This design can also be ported for the CPU view of the system too.
The advantage of this approach is that a new interface is setup
without overriding the current interfaces which enables us to not break any
assumptions already established on those sys and procfs interface.
However, this could turn out to be a potential disadvantage too.
As there can be two kinds of applications that the solution is currently
designed for:
a. Legacy applications
b. Newer applications that still look at traditional interfaces
For both a.) and b.) if they do not currently look at the cgroupfs interfaces;
then introduction of yet another interface may not be motivating enough to
modify their codebase to receive this information.

+ + +

> _Given exercise 1_:
Can you rewrite the listing as a Markdown table with the columns No. and Line, beginning at the line that has "You are a computer-use" and going through the end of the listing? Skip blank lines and leave the pictures out.
The listing has no connection to the passage on the new system interface.

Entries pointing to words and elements
+ + +

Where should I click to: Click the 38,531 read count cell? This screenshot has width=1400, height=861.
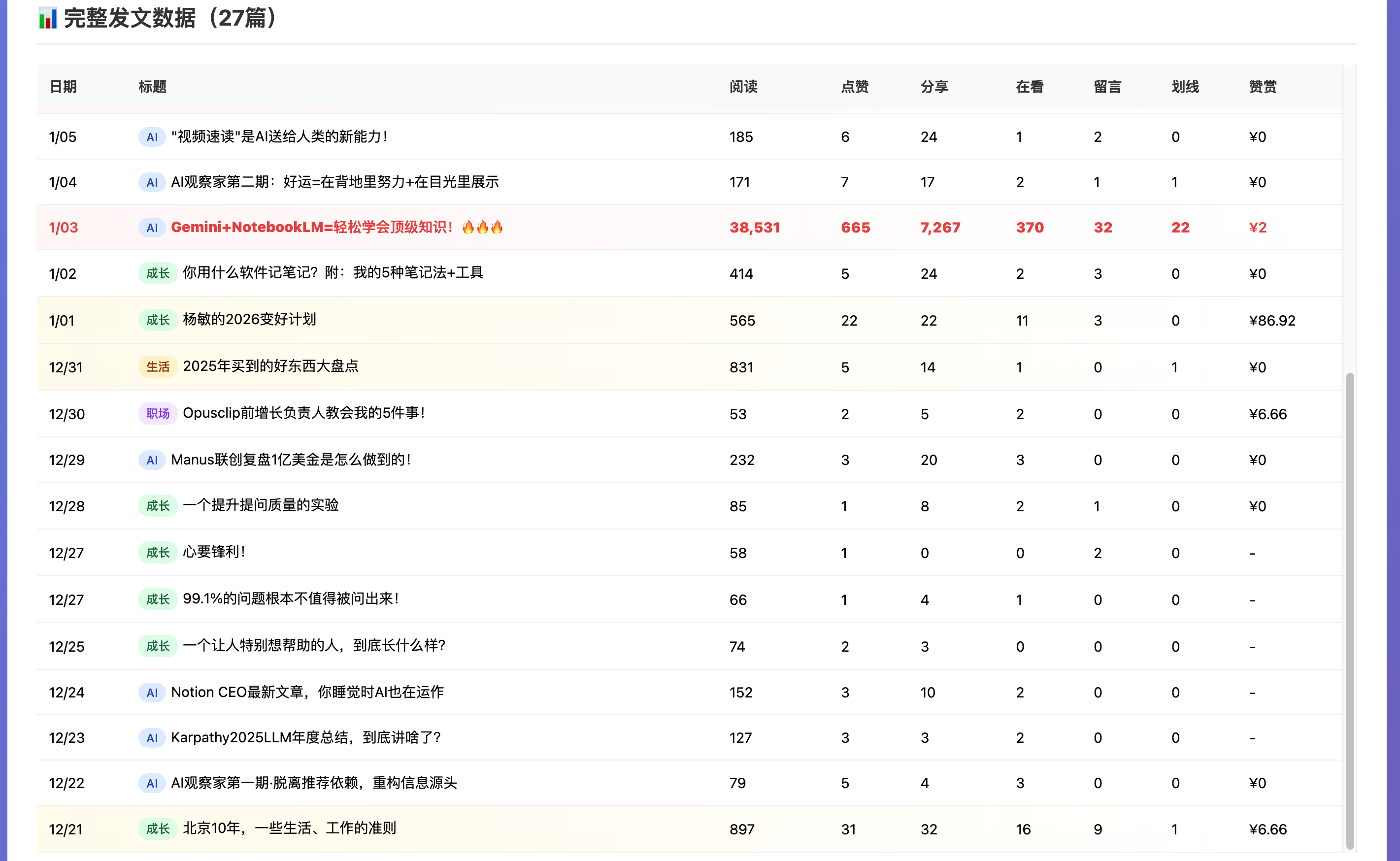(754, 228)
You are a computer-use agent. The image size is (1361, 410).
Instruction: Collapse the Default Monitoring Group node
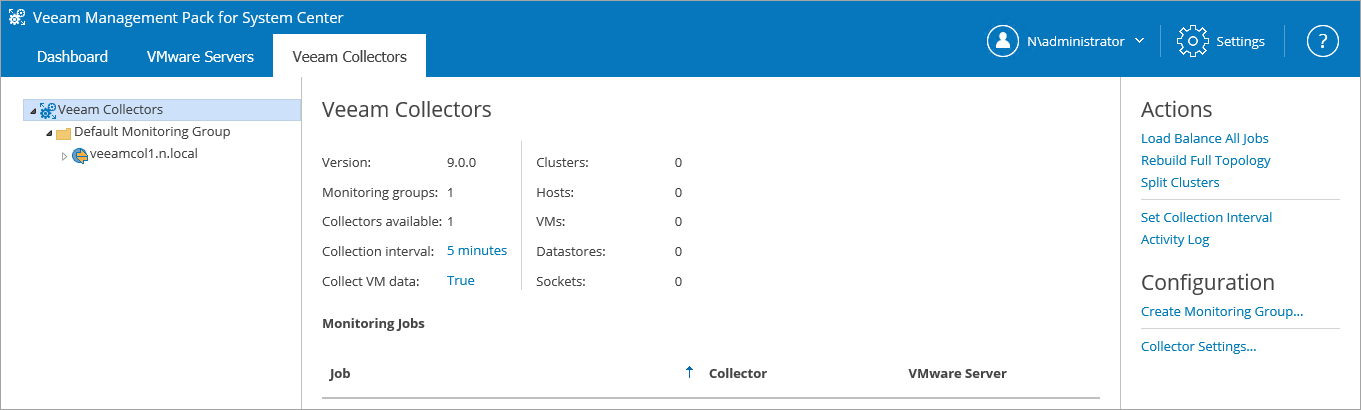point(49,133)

+ + +

> _Given exercise 2_:
Could you extend the passage on the new system interface from where it stops?

> _Expected answer 1_:
| No. | Line |
|---|---|
| 1 | You are a computer-use agent. The image size is (1361, 410). |
| 2 | Instruction: Collapse the Default Monitoring Group node |
| 3 | point(49,133) |

> _Expected answer 2_:
This argument was also presented by Christian Brauner in the same patchset[10],
while also highlighting overlapping points presented from this proposal.
Honorable mention: Kubenetes CPU manager[11]. The CPU manager is a feature for
QoS in container orchestration, here the CPU manager manages the cpuset given
exclusively to pods based on the requests of CPUs in its configuration.
While it is a nifty feature to manage cpuset information, it still does not
reflect this information in traditional sys/procfs interfaces and a LXCFS hook
is needed along with it for the same.
Proposed Solution -> CPU namespace
==================================
This RFD proposes the inclusion of a new namespace feature - CPU namespace.
A CPU namespace can present coherent system CPU information to the contain
applications that reside within it in accordance with the cgroups limits set
onto it. The namespace also virtualizes CPU information and can maintain an
internal translation from the namespace CPU to the logical CPU in the kernel.
Designing a namespace this way presents a coherent interface as well as is able
to cleanly abstract details about the system and it's configuration from the
higher level applications.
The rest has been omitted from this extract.